Advancing authentication in network management

Posted On July 25, 2011 By Scott Guercio


Authentication (log in/sign on) has always been an important part of network management (note: a vlog has since been published to simplify the following explanation). IT administrators use tools such as Active Directory to control access and security for both network users and network resources. One trend we are seeing here at Advance – The Document Specialists, is the desire of IT personnel who support MFPs (multifunctional printers) to manage machine access through their already existing Active Directory user credentials. 

Both Ricoh/Savin and Canon, the MFP manufacturers that Advance represents, offer the ability to restrict device operation through Active Directory authentication. When users approach an MFP, they will be prompted to sign in, just as they would log on to their PC. Their username and password credentials are checked against Active Directory, prior to allowing access to the device. Once approved, users will have the potential to utilize individual workflow buttons that pertain only to them, and sent email will come from their address and not the address of the MFP.

Users may also have differing levels of available functionality, as administrators can assign varying permission sets to either individual users or groups of users. This can help control both security and output costs.
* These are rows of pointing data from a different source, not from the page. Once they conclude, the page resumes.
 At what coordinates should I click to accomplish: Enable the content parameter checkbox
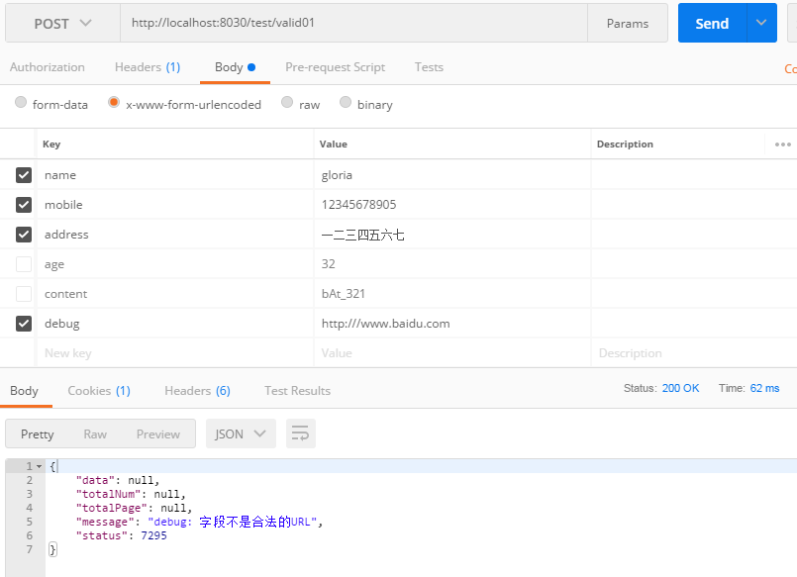pyautogui.click(x=24, y=294)
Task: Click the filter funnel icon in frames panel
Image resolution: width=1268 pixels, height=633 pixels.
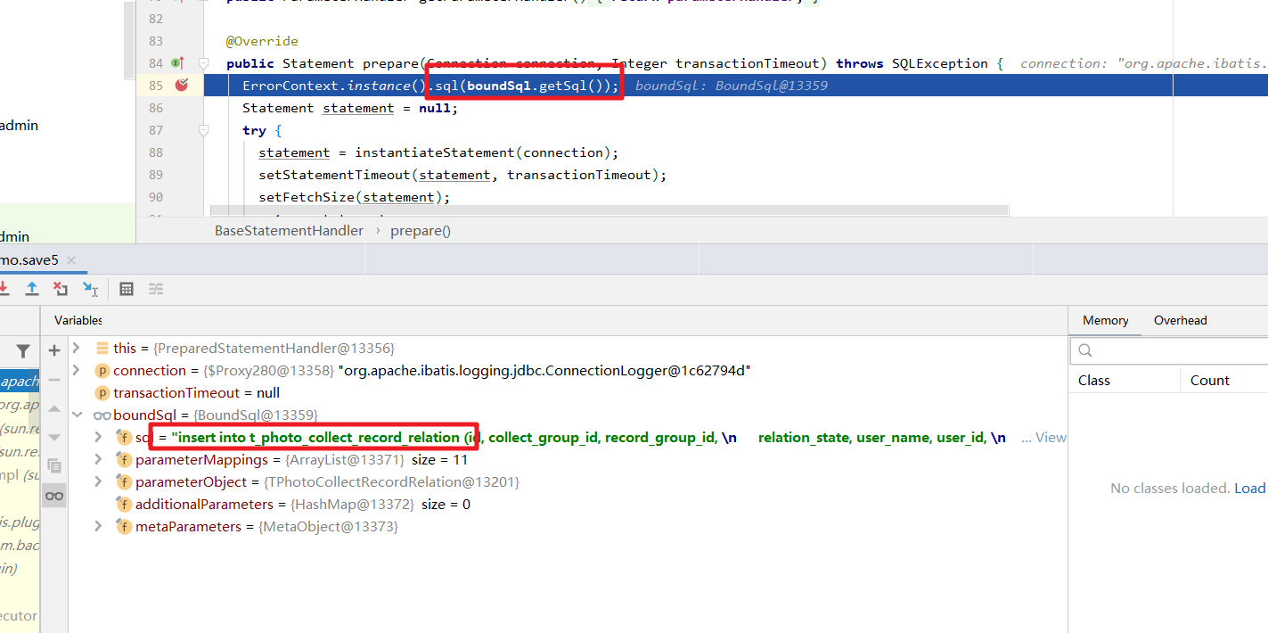Action: tap(23, 351)
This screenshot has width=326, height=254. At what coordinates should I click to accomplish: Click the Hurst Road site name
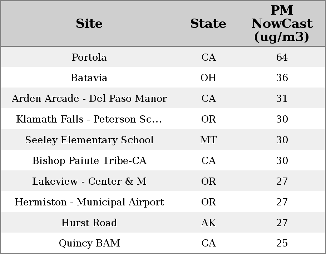pyautogui.click(x=89, y=223)
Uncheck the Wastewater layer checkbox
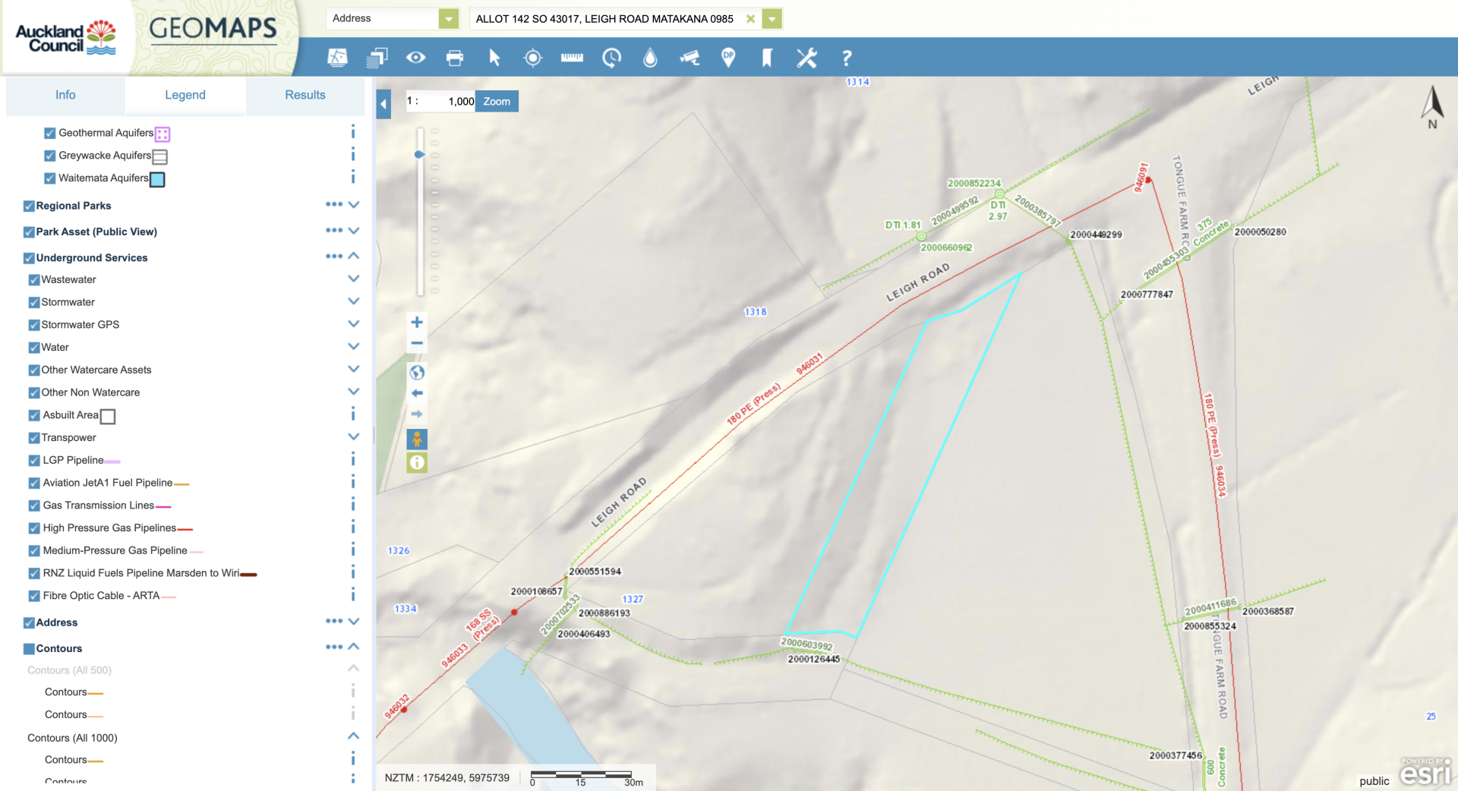The width and height of the screenshot is (1458, 791). (34, 280)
For example, some users may not be able to scan documents, while others may not be able to produce full color pages and must select duplexing. With the addition of software, Active Directory MFP authentication can also include customized rules for printing, usage reports from multiple devices, and the ability to retrieve sent print jobs from any machine on the network.

Logging in at the device can be made easier through the use of a proximity card reader. Many organizations utilize card readers for building and departmental entry. Those same cards can potentially be read by the MFP, allowing users to sign on without the need to type in their username and password. By waving their card at the device, they can be authenticated through Active Directory.